* **REQUEST 1**:
Write out the passage from the GMM tutorial below between "Expectation-Maximization Algorithm" and "in the E-step.", inclusive, word for word.

We need to write the estimator to complete the distribution. We will return to this later.

SequenceEncodableStatisticAccumulator
=======================================
Next we will write the ``SequenceEncodableStatisticAccumulator`` which is used to aggregate sufficient statistics. To identify the sufficient statistics and the calculation involved in tracking them, we can refer to the exponential family form of the distribution. In the case of the univariate GMM, it is easier to refer back to the E-step of the EM algorithm.

Expectation-Maximization Algorithm
===================================
To estimate the parameters of a one-dimensional GMM, we typically use the Expectation-Maximization (EM) algorithm, which consists of two steps:

1. **Expectation Step (E-step)**: Calculate the expected value of the log-likelihood function, given the current estimates of the parameters.

   .. math::

       \gamma_{nk} = \frac{\pi_k \mathcal{N}(x_n | \mu_k, \sigma_k^2)}{\sum_{j=1}^{K} \pi_j \mathcal{N}(x_n | \mu_j, \sigma_j^2)}

where :math:`\gamma_{nk}` is the responsibility that component ``k`` takes for data point ``n``.

2. **Maximization Step (M-step)**: Update the parameters using the expected values computed in the E-step.

   .. math::

       \pi_k = \frac{N_k}{N}

   .. math::

       \mu_k = \frac{1}{N_k} \sum_{n=1}^{N} \gamma_{nk} x_n

   .. math::

       \sigma_k^2 = \frac{1}{N_k} \sum_{n=1}^{N} \gamma_{nk} (x_n - \mu_k)^2 = \gamma_{nk} x_n^2 - 2 x_n \mu_k + \mu_k^2

where :math:`N_k = \sum_{n=1}^{N} \gamma_{nk}` is the effective number of points assigned to component :math:`k`.

* **AVAILABLE RECORDS**:
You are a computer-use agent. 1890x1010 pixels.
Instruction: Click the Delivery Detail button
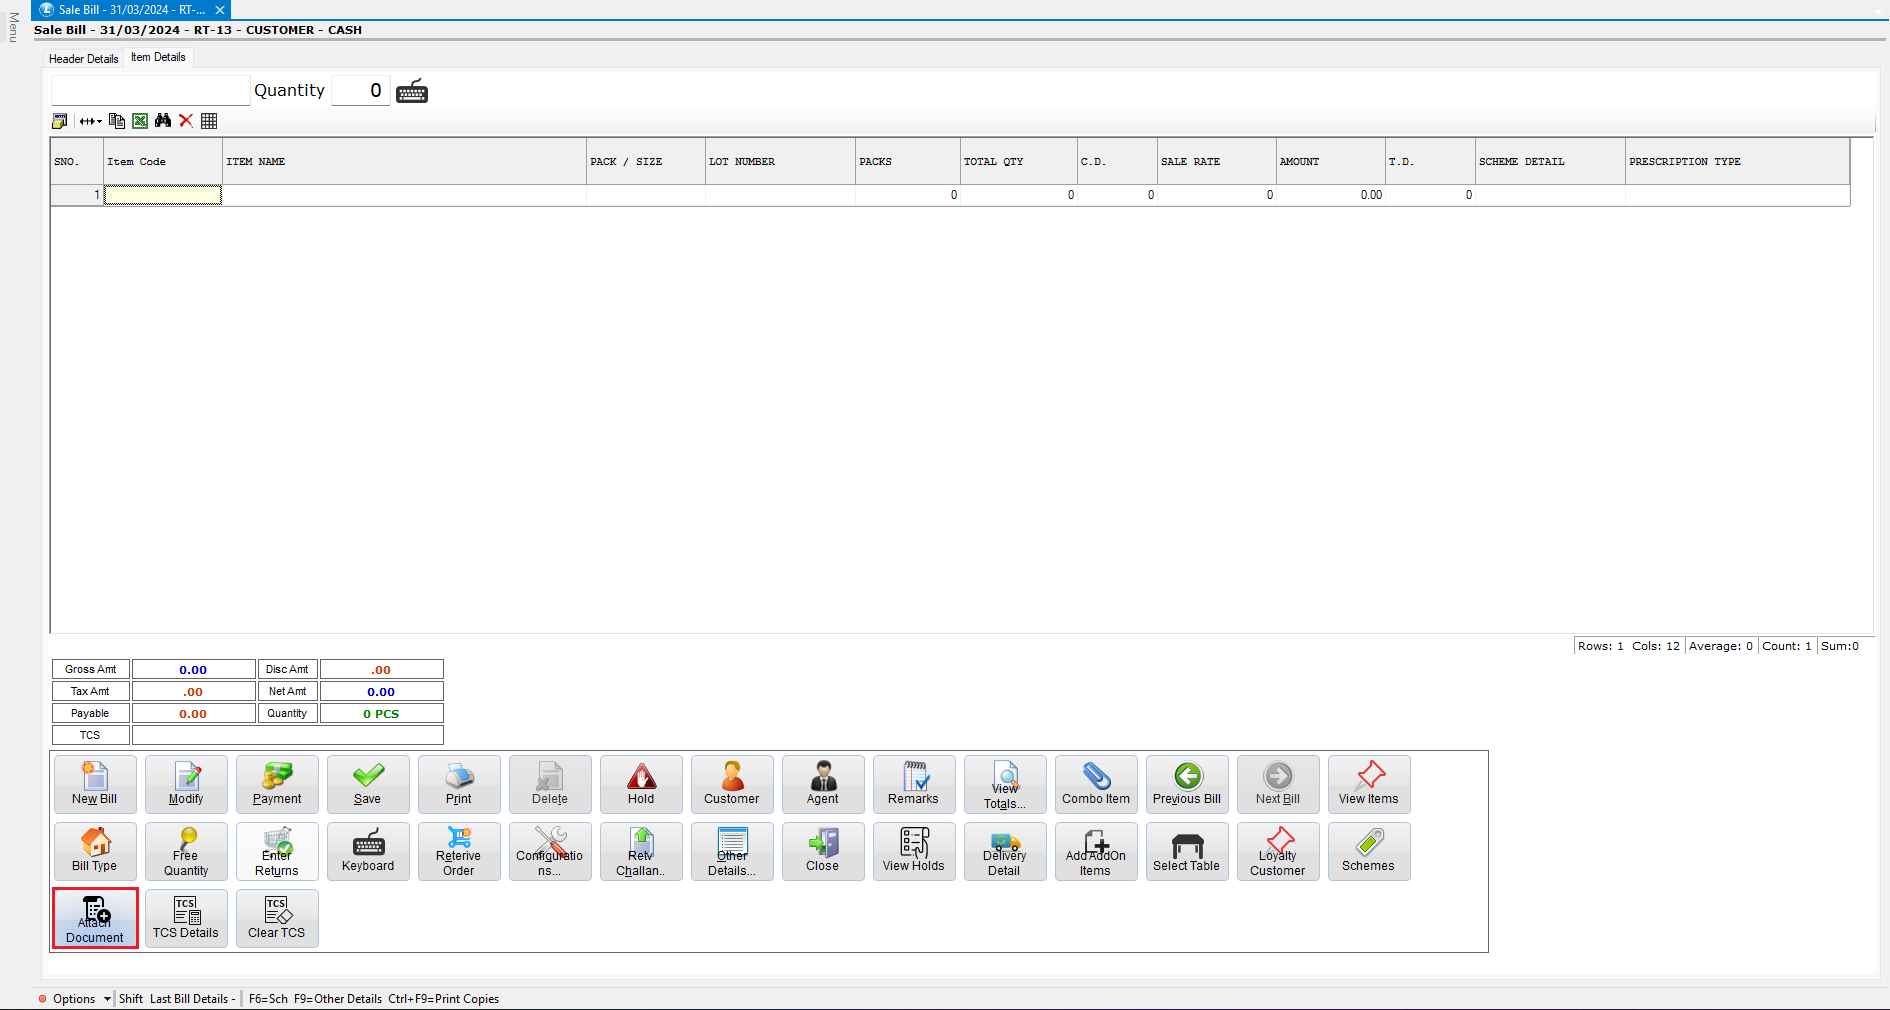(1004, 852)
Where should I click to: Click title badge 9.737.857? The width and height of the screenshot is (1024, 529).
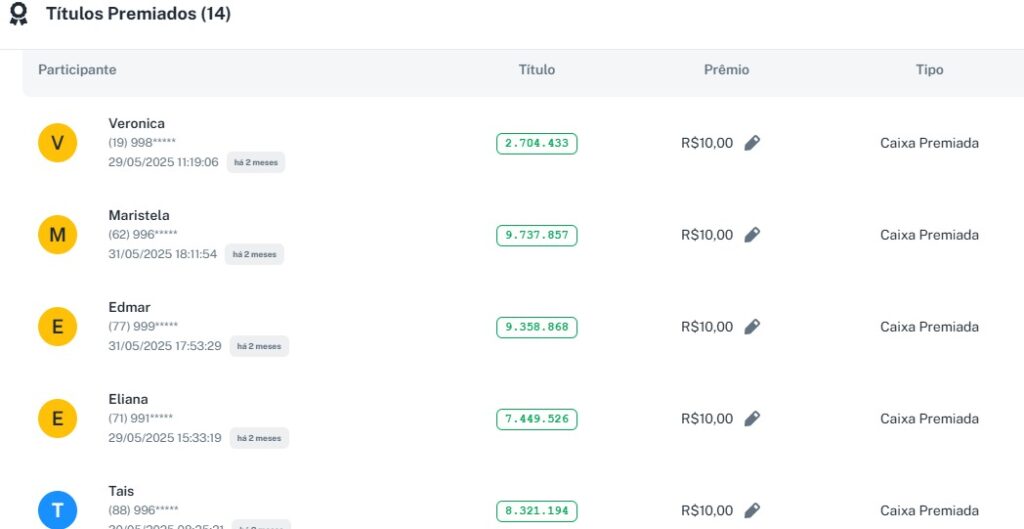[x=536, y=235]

...

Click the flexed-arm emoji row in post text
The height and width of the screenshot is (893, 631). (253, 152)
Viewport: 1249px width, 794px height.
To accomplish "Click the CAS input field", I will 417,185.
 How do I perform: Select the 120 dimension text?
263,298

* **REQUEST 2**:
Convert the lines of the rows above between the lines holding "You are a computer-use" and "[x=536, y=235]", inclusive, into a JSON list of strings with one string per line. Skip blank lines and leave the pictures out.

* **PROBLEM SOLUTION 1**:
Expectation-Maximization Algorithm
===================================
To estimate the parameters of a one-dimensional GMM, we typically use the Expectation-Maximization (EM) algorithm, which consists of two steps:

1. **Expectation Step (E-step)**: Calculate the expected value of the log-likelihood function, given the current estimates of the parameters.

   .. math::

       \gamma_{nk} = \frac{\pi_k \mathcal{N}(x_n | \mu_k, \sigma_k^2)}{\sum_{j=1}^{K} \pi_j \mathcal{N}(x_n | \mu_j, \sigma_j^2)}

where :math:`\gamma_{nk}` is the responsibility that component ``k`` takes for data point ``n``.

2. **Maximization Step (M-step)**: Update the parameters using the expected values computed in the E-step.

* **PROBLEM SOLUTION 2**:
[
  "You are a computer-use agent. 1890x1010 pixels.",
  "Instruction: Click the Delivery Detail button",
  "(1004, 852)",
  "Where should I click to: Click title badge 9.737.857? The width and height of the screenshot is (1024, 529).",
  "[x=536, y=235]"
]